Former senator, human rights chair, and justice secretary Leila de Lima marks her sixth year in detention on Feb. 24, the same week the Filipino people threw off the yoke of political tyranny 37 years ago. Her trial, on charges of alleged involvement in the illegal drug trade run from prison by convicted drug lords, has moved at a snail’s pace. She spent the last five years of her six-year term as senator in prison, denied the right to participate in Senate proceedings in person or by electronic means.
None of the petitions and motions seeking her provisional release have succeeded. Yet despite the obvious political motivation behind the fabricated charges against her, and despite the blatant weaponization of the legal system that has kept her in jail, she continues to believe that, ultimately, a few good people within the system will be able to summon enough will to push back and refuse to cooperate in this continuing charade of injustice. The recusal and/or early retirement of several judges assigned to the case, and the recantation of the testimonies of major witnesses, are already proving this.
“I’m a lawyer by training, by temperament, and by conviction,” the former senator told me when I visited her at the PNP Custodial Center in Quezon City the other day. It’s her way of explaining why she’s determined to continue to seek justice under the country’s legal system, despite its persistent abuse by people of power, influence, and money.
Indeed, she could have just opted to leave and seek asylum in another country as a victim of political persecution. She was aware that Rodrigo Duterte had long targeted her for destruction, almost as if it was his main reason for seeking the presidency.
He first tarred her as an immoral woman by accusing her of keeping her married driver, Ronnie Dayan, as her lover. Deploying all the vulgarity he could command, he announced that he had in his possession a sex video purportedly showing the lady senator and Dayan in delicate poses. (There was no such video.) He then accused her of being corrupt, specifically of protecting convicted drug lords when she was justice secretary, and allegedly receiving money from them for her senatorial campaign, using her “driver-lover” as conduit.

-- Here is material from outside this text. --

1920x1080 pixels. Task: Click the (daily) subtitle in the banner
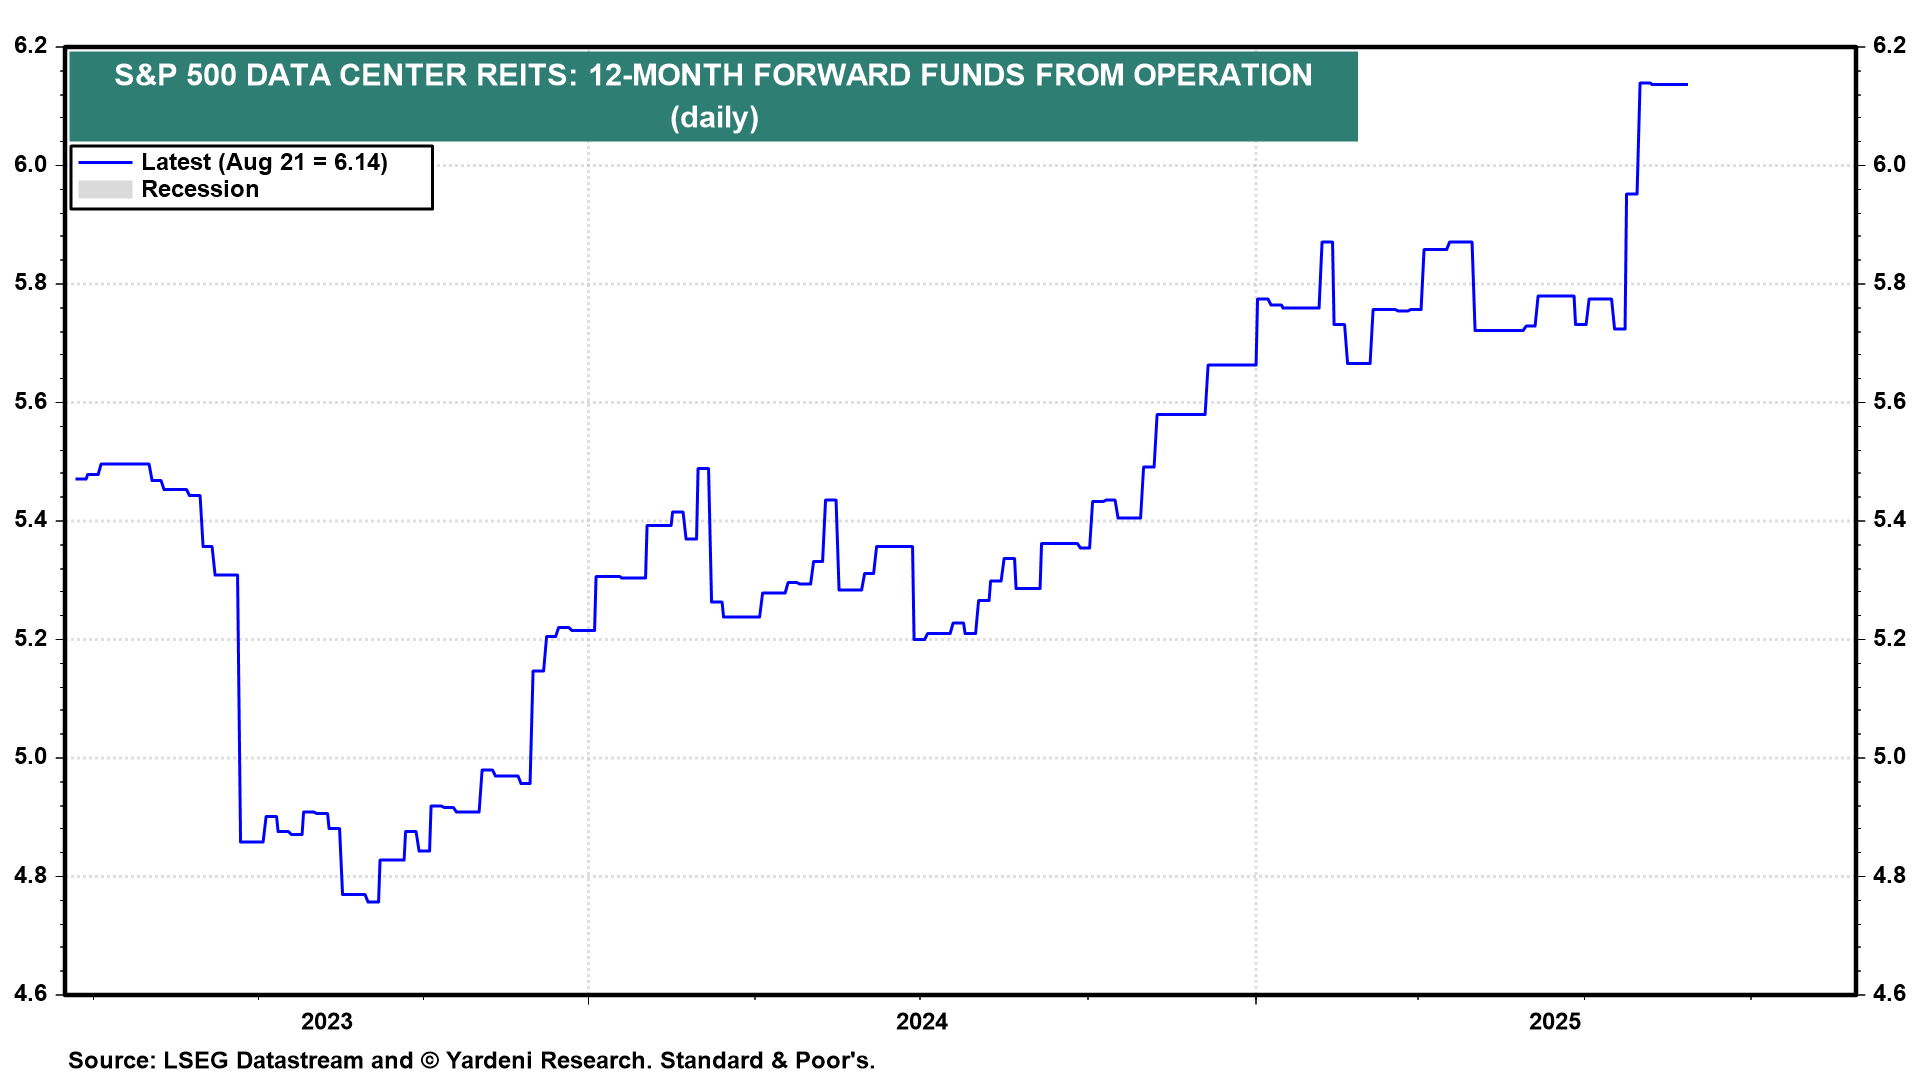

Picking up from the Duterte tirade against then Senator De Lima, his obsequious allies in Congress wasted no time calling for urgent hearings “in aid of legislation.” Driven largely by sexual innuendos, the hearings at the House of Representatives sought to complete the degradation of Leila de Lima. One would be hard-pressed to think of a more reprehensible moment in the history of congressional hearings than the public slut-shaming of the senator.While her colleagues at the Senate did not descend to the level of their House counterparts, they were no less anxious to signal their support for the new president. By a majority vote, they maneuvered to strip their beleaguered colleague of the chairmanship of the committee on justice and human rights, thus effectively terminating her investigation of extrajudicial killings committed in the course of the deadly war on drugs both when Duterte was Davao mayor and soon after he became president.
In October 2017, the Supreme Court, voting 9-6, denied De Lima’s petition to nullify the arrest order issued against her by the Muntinlupa Regional Trial Court on the ground that the charges were vague. But, in April the following year, the Court affirmed its decision. Democracy, indeed, dies by a thousand cuts.
The wonder of it all is that, while she has mellowed, De Lima, after six years in prison, remains unbowed, unbroken, and undiminished. “The first three or four months were difficult,” she said. “I was torn away from my family, friends, and community. But I had work to do as an elected senator. At no point did I allow myself to sink into depression.”
Kept in virtual isolation in her scarcely furnished detention room, she quickly settled into a routine. Waking up early, she reads the Bible, prays, meditates, and searches for her inner peace. Then she exercises to keep physically fit, cleans her room, eats breakfast, and feeds the clowder of stray cats that regularly gather around her.
“To suddenly find yourself with so much time in your hands is both a curse and a blessing,” she told me. “Never in my life have I read so many books and also written so much. It’s deeply satisfying. But I will not say that I have not felt the pain of being alone.” At the height of the COVID pandemic, she was not allowed visitors except immediate relatives, her lawyers, and a member of her staff. “It’s hard when you’re not allowed to interact and talk to friends.” Before these restrictions were put in place, my late wife Karina and the late social welfare secretary Dinky Soliman had been among her regular visitors. “Oh, how I miss them both!” she exclaims with undisguised sadness, remembering those precious moments when they would come to sing and laugh and tell stories.
Even as she was already hobbled by her failing health, Karina always felt energized after visiting her embattled friend, staying up late to keep the webpage of EveryWoman buzzing with the latest update on the struggle to free Leila. That afternoon, as I sat in the visiting room listening to the unbreakable Leila de Lima, I understood why women make better warriors for democracy than men. They’re tougher, more patient. Refusing the facile consolations of cynicism, they remain steadfast in their hopes for a better nation.